In reply to Jeff Hunter’s post, one wonders how this type of “transparency” would have advanced the politician’s career had he made these revelations on his resume, before being labeled as a hypocrite and corrupt pervert. If Mark Foley had made his problems known up-front perhaps the resulting debate would have led to a more constructive outcome with the possibility of our being sympathetic, not as we are now, disgusted.  But of course, that would not have been possible would it? Who wants an emotional wreck – another drunk – at the seat of government?

Being “too transparent” – drawing a parallel between the ambitions and power plays in business and politics, as illustrated here – can be a decidedly bad thing. True, coming clean after the fact makes the offense seem more pathetic than sinister and one could argue there was some authenticity in Mark Foley’s decision to resign on-the-spot, without creating an even bigger circus of the whole affair but really, at this point, who cares?

The connection here may be tenuous, I accept that.  My question is, is there not a time and a place for everything, including transparency?

Atonement

I have had a number of conversations in recent days about authenticity and transparency and evangelism and corporate blogging and the human condition. I have to admit, these things rattle around my cranium causing me to have a headache, raising more questions than answers. How these converging and sometimes colliding concepts are being applied – talent management, marketing communications and selling, the points of intersection for me – is interesting but not quite understood yet.  Trying to reconcile the absurdity of all this hypothesizing with the working realities we face every day leads me to wonder how I will ever translate these value propositions into deliverables, actions that count for something in my world – productivity and profit, self-actualization.
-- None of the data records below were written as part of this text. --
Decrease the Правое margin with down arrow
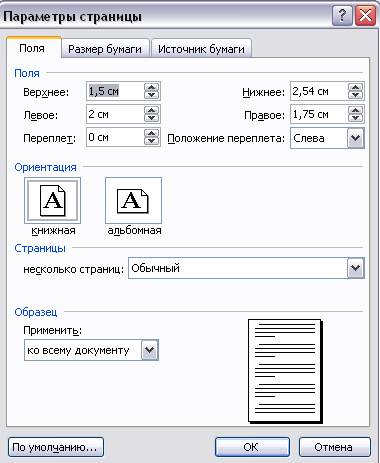click(356, 118)
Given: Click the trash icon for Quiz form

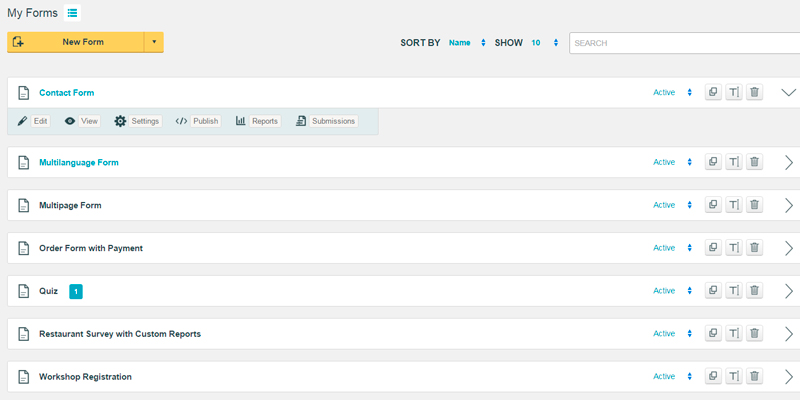Looking at the screenshot, I should [755, 291].

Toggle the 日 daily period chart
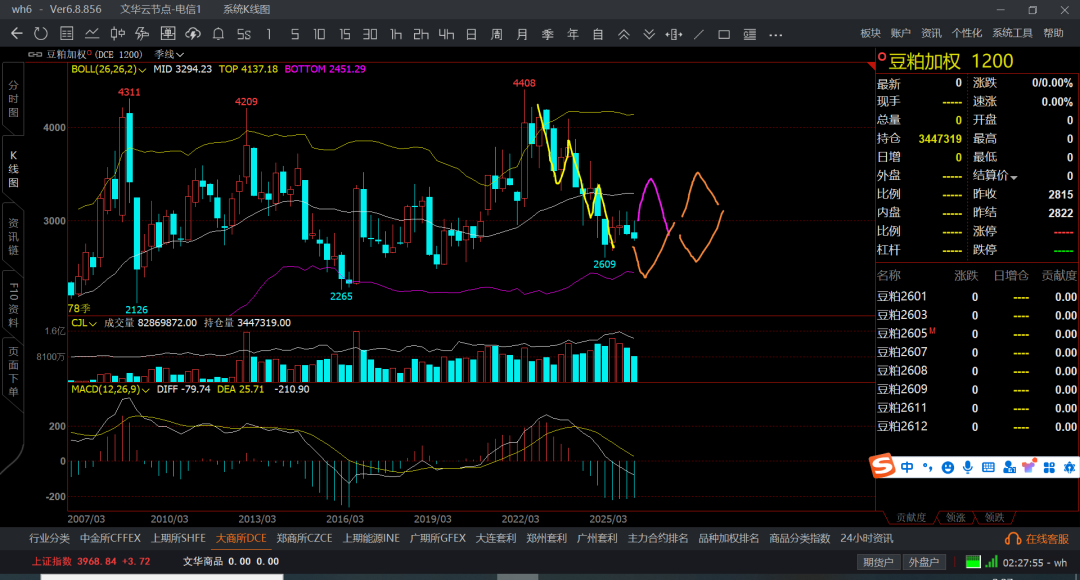coord(471,34)
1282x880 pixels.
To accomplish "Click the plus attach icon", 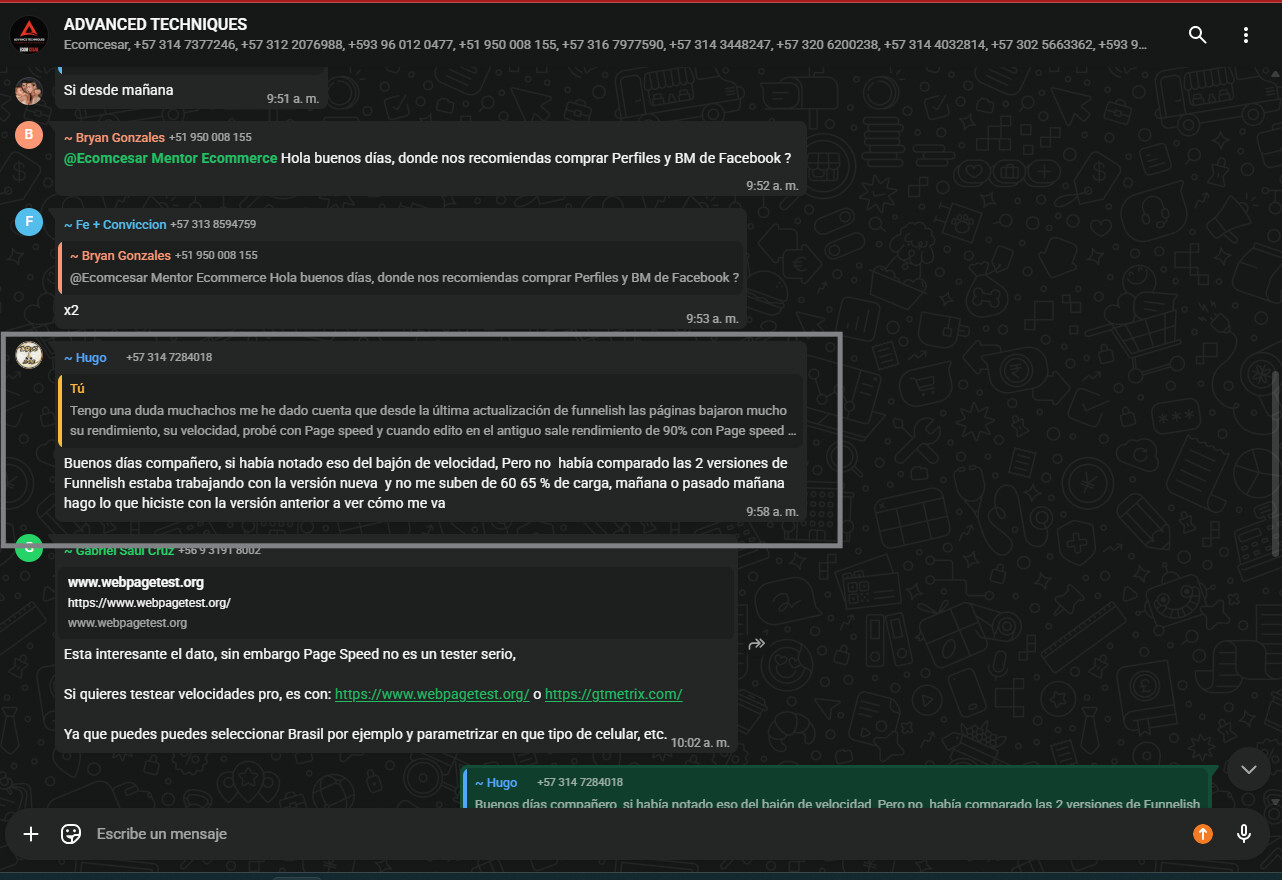I will tap(31, 834).

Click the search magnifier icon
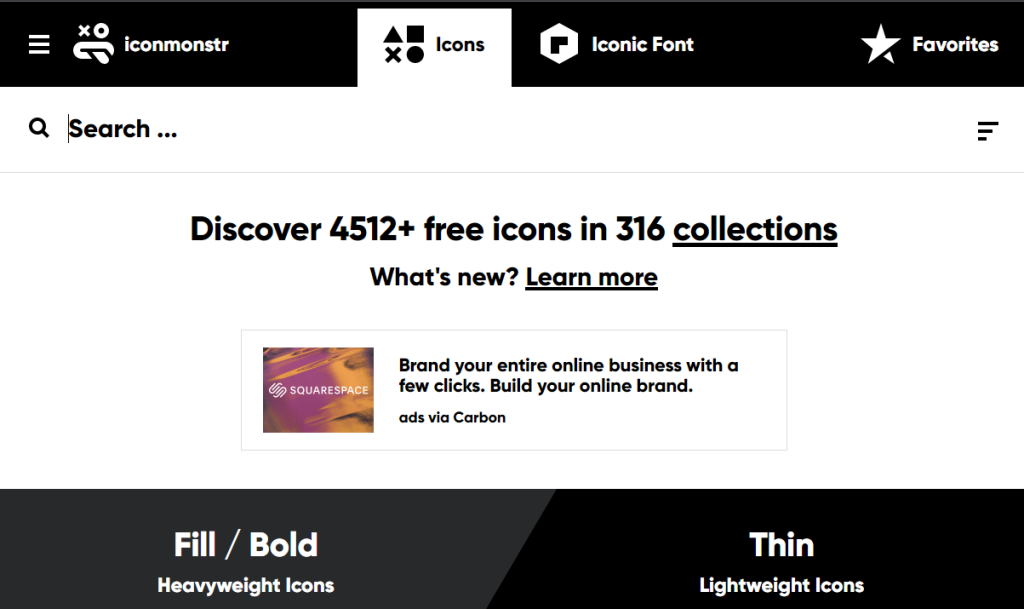point(39,128)
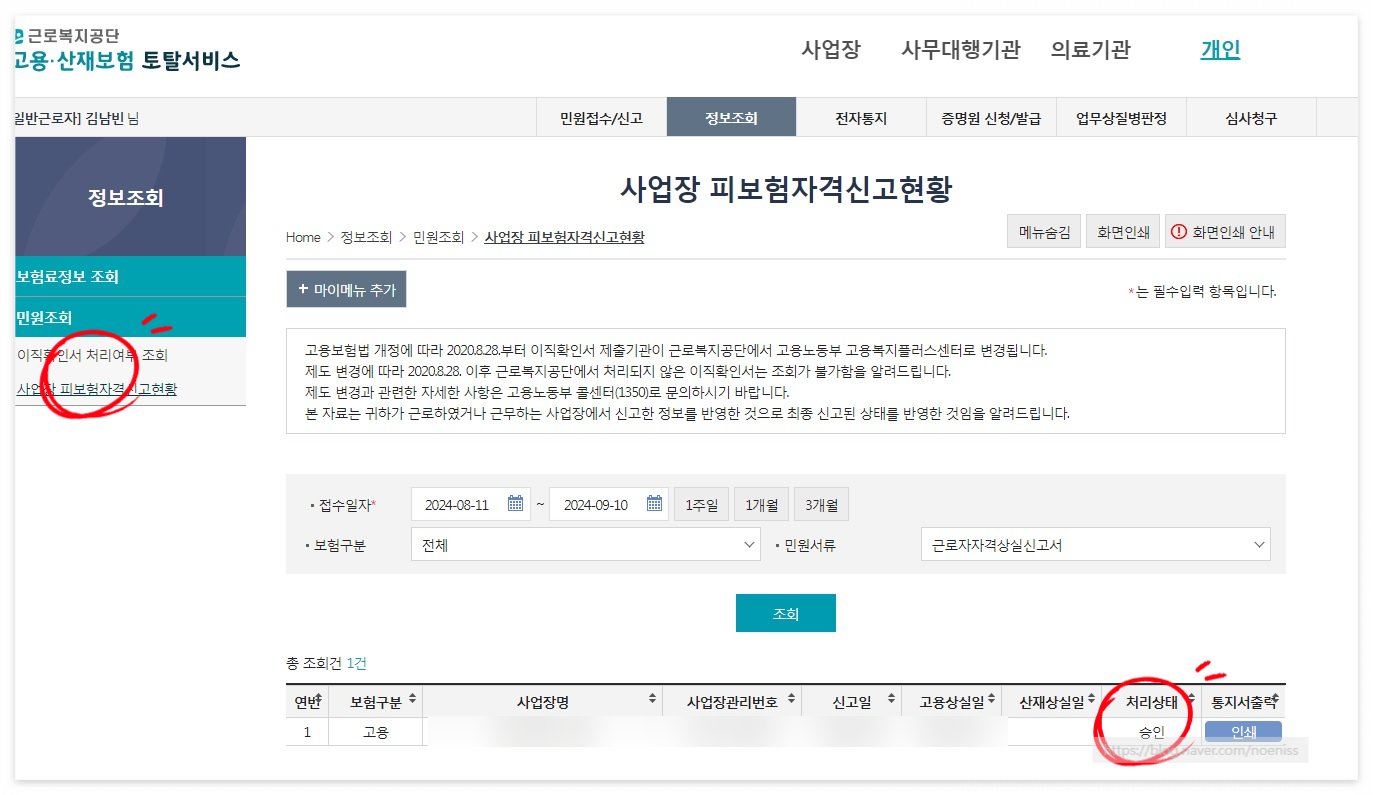Switch to the 전자통지 tab
Screen dimensions: 1373x795
[859, 116]
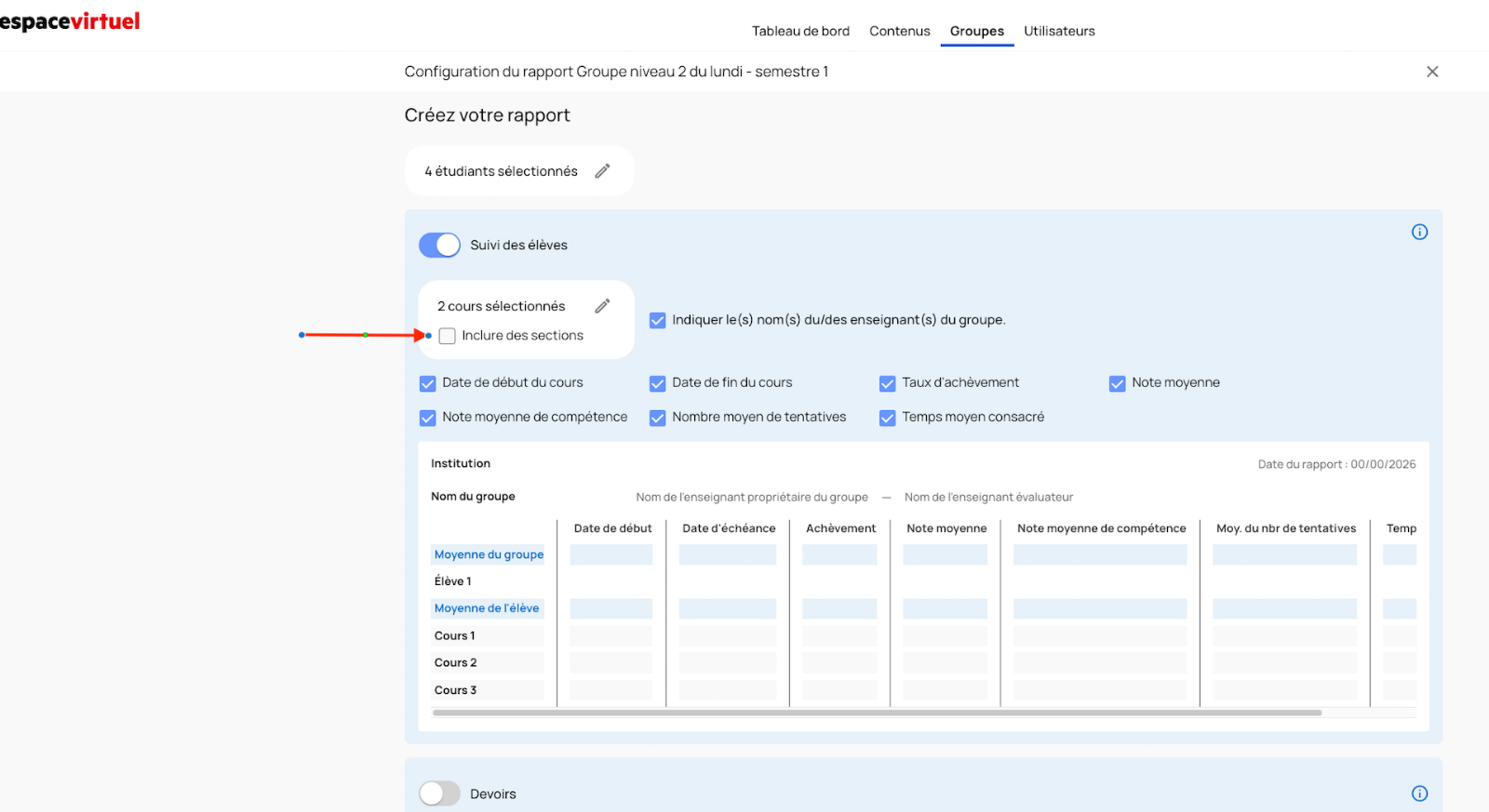Uncheck the Taux d'achèvement checkbox

(x=888, y=383)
I guess I should just get on with it, right?

Creating the impression of being more self-assured than I am, I get by winging it: transparency this, authentic that, accountability up, turnover down, this one’s in, that one’s out, yada, yada, yada… Hardly real is it, creating an impression that you might be in the know and then winging it. You would think my er-um speech and fidgety behavior would give away my discomfort fluffing it with the experts who champion such lofty things. Amazingly, some acknowledge me as one of the initiated. Others, too polite to tell me that they see right through my highfalutin tootin’, stop returning calls. How transparent is that?

Even so, when we talk about the new paradigm for business and talent management – without quite grasping what it all means and how it might all work – it is because we want to believe that there is more to our dealings than the routine chicanery, the marketing spin, the misleading sales tactics, and the shark-chumming that we have somehow confused with best-practice, deal making and winning the war for talent. If that desire alone is not enough to advance the agenda, the bubbling of transparency and authenticity among our leaders, vaporizing in conversation and online, amounts to nothing more than reflux.

Of course, all these confessions affect my personal brand don’t they? At least I have come to realize the therapeutic benefits of this openness. I am mildly amused that my being so uninhibited and honest – about faking for example – is, in of itself, quintessentially authentic, doing my brand good. But then again, I might be kidding myself or worse, you might think I’m kidding you – like one of those synthetic blogger types – unwittingly unravelling any good this baring of my soul might have done. Ouch! That would be awful, wouldn’t it?

So there you are, there you have it. How much more transparent could you want me to be? If my being upfront with you in this candid and reflective way does not make up for my being poorly versed in the new lingo of naked conversations, forgive me, do.